These five libraries cover the essential lifecycle of working with Microsoft Word (.docx) files in a JavaScript environment. docx-preview focuses on rendering documents directly in the browser for user viewing. docxtemplater specializes in merging data into existing Word templates. mammoth prioritizes extracting clean HTML or text from documents, sacrificing complex layout fidelity for content accuracy. officegen is a legacy tool for generating Office files from scratch. Finally, jszip serves as the low-level engine that many of these libraries rely on to handle the ZIP compression inherent in the .docx format.

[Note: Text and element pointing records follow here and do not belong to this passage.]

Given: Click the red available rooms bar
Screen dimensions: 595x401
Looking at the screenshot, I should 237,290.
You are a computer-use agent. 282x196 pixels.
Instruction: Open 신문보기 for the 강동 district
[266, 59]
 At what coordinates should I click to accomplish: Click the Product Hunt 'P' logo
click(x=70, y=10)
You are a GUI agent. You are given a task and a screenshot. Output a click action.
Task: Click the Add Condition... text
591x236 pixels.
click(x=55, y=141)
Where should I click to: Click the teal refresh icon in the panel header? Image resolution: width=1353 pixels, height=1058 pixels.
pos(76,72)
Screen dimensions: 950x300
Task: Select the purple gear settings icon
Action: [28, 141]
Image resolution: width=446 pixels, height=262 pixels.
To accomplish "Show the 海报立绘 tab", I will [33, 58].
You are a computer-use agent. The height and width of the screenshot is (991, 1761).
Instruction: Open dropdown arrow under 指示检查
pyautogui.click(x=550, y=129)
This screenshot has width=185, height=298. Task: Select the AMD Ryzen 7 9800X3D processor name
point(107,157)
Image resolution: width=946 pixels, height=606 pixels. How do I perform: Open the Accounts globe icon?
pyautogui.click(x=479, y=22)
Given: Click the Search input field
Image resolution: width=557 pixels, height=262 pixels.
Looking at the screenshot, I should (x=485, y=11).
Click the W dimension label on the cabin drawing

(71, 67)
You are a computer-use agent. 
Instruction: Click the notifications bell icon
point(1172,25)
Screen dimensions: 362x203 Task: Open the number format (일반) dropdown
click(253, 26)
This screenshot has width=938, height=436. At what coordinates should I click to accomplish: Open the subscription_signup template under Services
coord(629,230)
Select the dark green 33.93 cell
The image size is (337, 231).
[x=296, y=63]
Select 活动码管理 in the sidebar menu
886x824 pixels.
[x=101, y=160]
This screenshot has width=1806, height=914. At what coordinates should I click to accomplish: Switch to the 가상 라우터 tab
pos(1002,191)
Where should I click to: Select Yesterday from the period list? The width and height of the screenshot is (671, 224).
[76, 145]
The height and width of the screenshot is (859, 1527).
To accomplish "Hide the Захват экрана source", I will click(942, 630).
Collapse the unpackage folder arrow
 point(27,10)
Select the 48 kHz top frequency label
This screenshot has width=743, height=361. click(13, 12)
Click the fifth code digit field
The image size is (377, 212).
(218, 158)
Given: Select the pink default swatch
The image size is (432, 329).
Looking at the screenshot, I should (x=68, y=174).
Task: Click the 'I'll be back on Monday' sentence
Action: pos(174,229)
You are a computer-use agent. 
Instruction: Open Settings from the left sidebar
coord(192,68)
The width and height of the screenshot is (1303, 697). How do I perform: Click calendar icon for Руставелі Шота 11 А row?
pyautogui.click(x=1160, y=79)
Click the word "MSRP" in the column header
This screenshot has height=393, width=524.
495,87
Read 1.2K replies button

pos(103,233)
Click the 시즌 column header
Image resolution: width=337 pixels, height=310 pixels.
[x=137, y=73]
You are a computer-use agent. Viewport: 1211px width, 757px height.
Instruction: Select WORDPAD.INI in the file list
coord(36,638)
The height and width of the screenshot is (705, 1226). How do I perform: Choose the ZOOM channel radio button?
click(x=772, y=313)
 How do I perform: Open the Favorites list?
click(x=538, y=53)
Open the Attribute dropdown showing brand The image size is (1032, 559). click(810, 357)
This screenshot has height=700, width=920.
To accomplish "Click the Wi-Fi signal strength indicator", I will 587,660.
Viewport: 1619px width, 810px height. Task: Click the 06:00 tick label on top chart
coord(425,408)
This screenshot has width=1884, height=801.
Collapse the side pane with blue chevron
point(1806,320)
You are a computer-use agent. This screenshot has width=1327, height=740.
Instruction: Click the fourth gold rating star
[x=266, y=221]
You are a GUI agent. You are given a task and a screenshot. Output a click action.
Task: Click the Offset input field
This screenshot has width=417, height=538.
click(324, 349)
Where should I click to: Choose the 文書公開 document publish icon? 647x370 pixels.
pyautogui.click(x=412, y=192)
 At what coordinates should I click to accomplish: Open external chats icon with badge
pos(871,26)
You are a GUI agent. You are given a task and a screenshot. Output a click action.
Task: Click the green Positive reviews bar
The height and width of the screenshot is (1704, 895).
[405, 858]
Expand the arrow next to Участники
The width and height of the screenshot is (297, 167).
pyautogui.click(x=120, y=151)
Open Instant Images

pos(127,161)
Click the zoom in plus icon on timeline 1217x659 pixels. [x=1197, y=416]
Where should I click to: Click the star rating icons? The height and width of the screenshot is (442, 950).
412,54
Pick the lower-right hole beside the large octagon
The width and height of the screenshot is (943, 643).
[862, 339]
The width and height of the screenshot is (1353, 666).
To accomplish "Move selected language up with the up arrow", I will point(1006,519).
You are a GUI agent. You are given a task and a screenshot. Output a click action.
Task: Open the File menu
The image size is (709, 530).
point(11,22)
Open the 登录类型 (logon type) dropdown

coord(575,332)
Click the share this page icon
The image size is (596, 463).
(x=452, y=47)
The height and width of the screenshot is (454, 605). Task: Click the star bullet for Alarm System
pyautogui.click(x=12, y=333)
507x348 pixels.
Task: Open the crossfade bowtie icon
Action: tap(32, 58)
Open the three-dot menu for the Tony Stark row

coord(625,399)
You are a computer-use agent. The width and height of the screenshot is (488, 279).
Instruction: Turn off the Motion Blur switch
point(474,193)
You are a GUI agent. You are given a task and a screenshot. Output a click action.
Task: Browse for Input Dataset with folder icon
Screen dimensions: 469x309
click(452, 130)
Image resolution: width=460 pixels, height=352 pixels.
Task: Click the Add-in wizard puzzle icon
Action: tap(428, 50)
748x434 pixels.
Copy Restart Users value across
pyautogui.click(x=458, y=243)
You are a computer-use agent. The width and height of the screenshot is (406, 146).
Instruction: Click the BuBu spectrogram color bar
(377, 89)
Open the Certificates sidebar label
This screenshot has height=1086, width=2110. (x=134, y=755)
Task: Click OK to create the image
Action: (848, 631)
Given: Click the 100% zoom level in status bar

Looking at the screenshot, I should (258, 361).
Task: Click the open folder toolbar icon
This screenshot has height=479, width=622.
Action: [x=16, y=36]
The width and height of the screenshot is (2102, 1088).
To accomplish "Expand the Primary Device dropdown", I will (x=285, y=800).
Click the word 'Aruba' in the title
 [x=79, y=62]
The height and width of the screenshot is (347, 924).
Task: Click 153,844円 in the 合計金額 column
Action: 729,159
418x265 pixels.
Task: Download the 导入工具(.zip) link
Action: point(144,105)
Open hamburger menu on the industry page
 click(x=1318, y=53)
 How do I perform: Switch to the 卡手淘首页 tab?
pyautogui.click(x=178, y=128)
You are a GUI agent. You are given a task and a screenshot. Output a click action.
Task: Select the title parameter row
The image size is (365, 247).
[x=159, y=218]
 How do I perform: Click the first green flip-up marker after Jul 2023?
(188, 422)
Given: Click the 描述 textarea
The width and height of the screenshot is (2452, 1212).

Working with Microsoft Word files in a web environment is a common requirement for business applications, document management systems, and reporting tools. The ecosystem offers specialized tools for different stages of the document lifecycle: viewing, templating, extraction, and generation. Let's break down how docx-preview, docxtemplater, jszip, mammoth, and officegen solve these problems differently.
docx-preview is designed to render .docx files directly in the browser using HTML and CSS. It parses the document structure and attempts to replicate the layout without requiring a server-side conversion to PDF.
import { renderAsync } from 'docx-preview';
const blob = await fetch('/document.docx').then(r => r.blob());
const container = document.getElementById('container');
// Renders the docx into the provided DOM element
await renderAsync(blob, container, null, {
className: 'docx',
inWrapper: true
});
mammoth can also display content, but it converts the document to HTML first. This is not a visual preview of the layout, but rather a content extraction.
import mammoth from 'mammoth';
const buffer = await fetch('/document.docx').then(r => r.arrayBuffer());
// Converts to HTML, ignoring complex layout fidelity
const result = await mammoth.convertToHtml({ arrayBuffer: buffer });
document.getElementById('content').innerHTML = result.value;
officegen, docxtemplater, and jszip do not offer rendering capabilities. They are focused on manipulation and generation.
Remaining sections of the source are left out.